@htb I’ve had a breakthrough. Some extra details first: the problematic box as I’ve said has two different interfaces. egiga0 (which also had the network routing) is on my DMZ (192.168.1.x), whereas egiga1 was on LAN (192.168.0.x).
My LAN is not allowed to connect the net. It can connect only through a URL filtering proxy residing on the gateway. DMZ hosts can connect to the internet.
As I’ve described in my previous posts I had brought the egiga1 interface to work in active failover mode, just to reset things in networking, but after a reboot I was no longer able to connect at all to the box over HTTP.
Tried whatever I could over SSH: compared /etc settings between my two NAS boxes (the second resides strickly in the LAN) but to avail. The LAN-only box did allow me to connect over plain http, whereas the external one did not. And both of them I could not connect over https.

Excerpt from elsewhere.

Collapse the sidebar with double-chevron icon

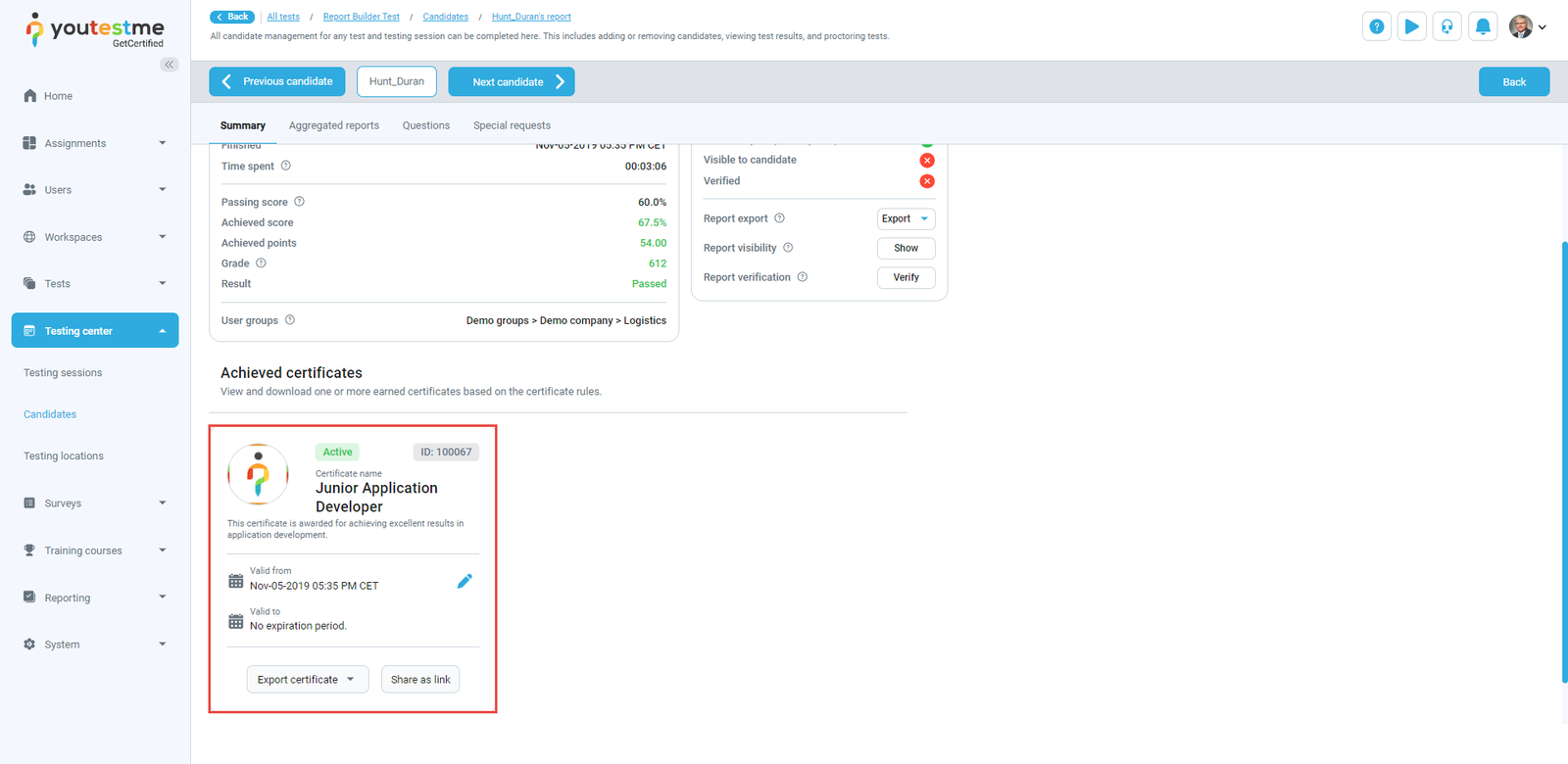click(170, 65)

My client pc is on the LAN (192.168.0) and as I said all my attempts to connect over http/https to the box failed miserably.
Then I decided to try accessing the DMZ ip from a system also in DMZ. And this time it worked! Specifically, I was presented with the login page, but the URL was not the DMZ ip of the system, but a special of the following form
https://device-local-anidofsomesort.remotewd.com:8543/
device-local-anidofsomesort.remotewd.com resolves to the (private) ip of the DMZ interface! I presume that the device registers itself (if it has internet access) to remotewd.com to accomplish that. I presume that the advantage of this hack is that a home user can connect to his box using a reliable certificate. The disadvantage is that a user behind a protected network (like the other box residing in my lan) can not access the box over https (whereas a self-signed certificate would do the job nicely)!
And that’s issue 1.
Issue 2: in doing this, WD gets information about my network topology (DMZ address/subnet). This is outrageous, especially considering that (a) our environment is striving for GDPR compliance, (b) I’ve opted out of all call-home communication with WD!!!. I can not stress hard enough how dangerous is for WD to gather that sort of information. If you are going to provide this “facility” have the user opt-in for it, instead off opting-out or, even worse, not offering any workaround like self-signed certificates!

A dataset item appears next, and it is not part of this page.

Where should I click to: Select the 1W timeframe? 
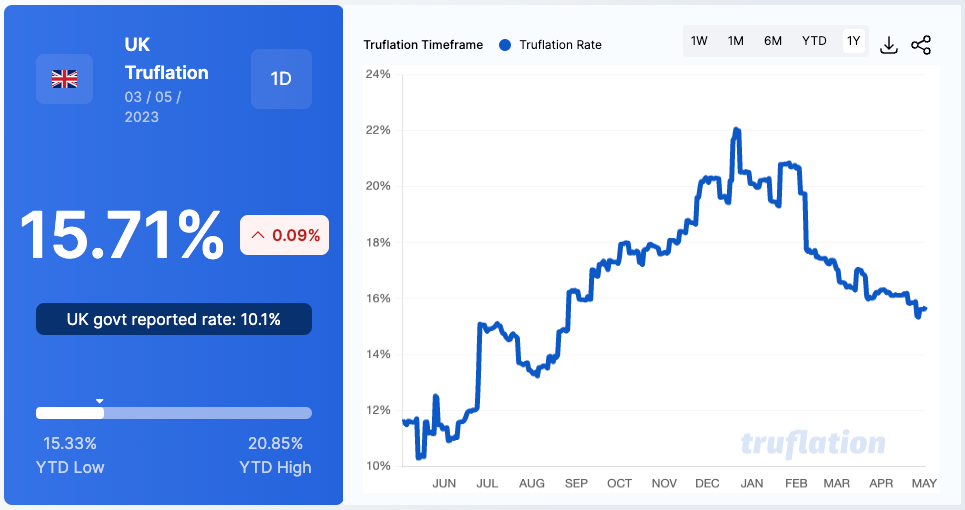click(699, 41)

Issue 3 possibly explains why I could not connect to the problematic box at all. I guess that the box had registered itself alright with its special device-local-anidofsomesort.remotewd.com resolving to a 192.168.1.14 address. This did not explain why I was not able to connect to it from the LAN side (192.168.0).
I did stumble into some older (5.07.118) release notes, stating the following:
Modified IP address filter of web dashboard to allow access from computer within the same subnet if user is using IP address that are not within the private IP ranges defined by RFC1918 of the Internet Engineering Task force
If this modification blocks my lan pc from viewing the DMZ system, then again it’s clearly a bug, since this “functionality” should not affect users whose ip addresses are clearly in the RFC1918 IP ranges!
Issue 4 related to the issues above. On my other, LAN-only box I can connect to the box only via http. No https at all. Possible cause: the box can not connect to the internet to get this pseudo-DNS (direct connection to inet from LAN is allowed only through a filtering proxy; which the box does not understand). Again, we need some way to either disable https completely (dangerous) or allow self-signed certificates (better)!
PS: I’m now having a two day downtime. Noone even cared to address my support ticket. Yesterday after waiting 30 minutes for chat support, when my turn came the chat was dropped for heaven’s sake/
I’m really furious with WD for this level of incompetence. They are definitely going to be ruled out for future procurement. In the price range, I’ll definitely stick with QNAP/Synology.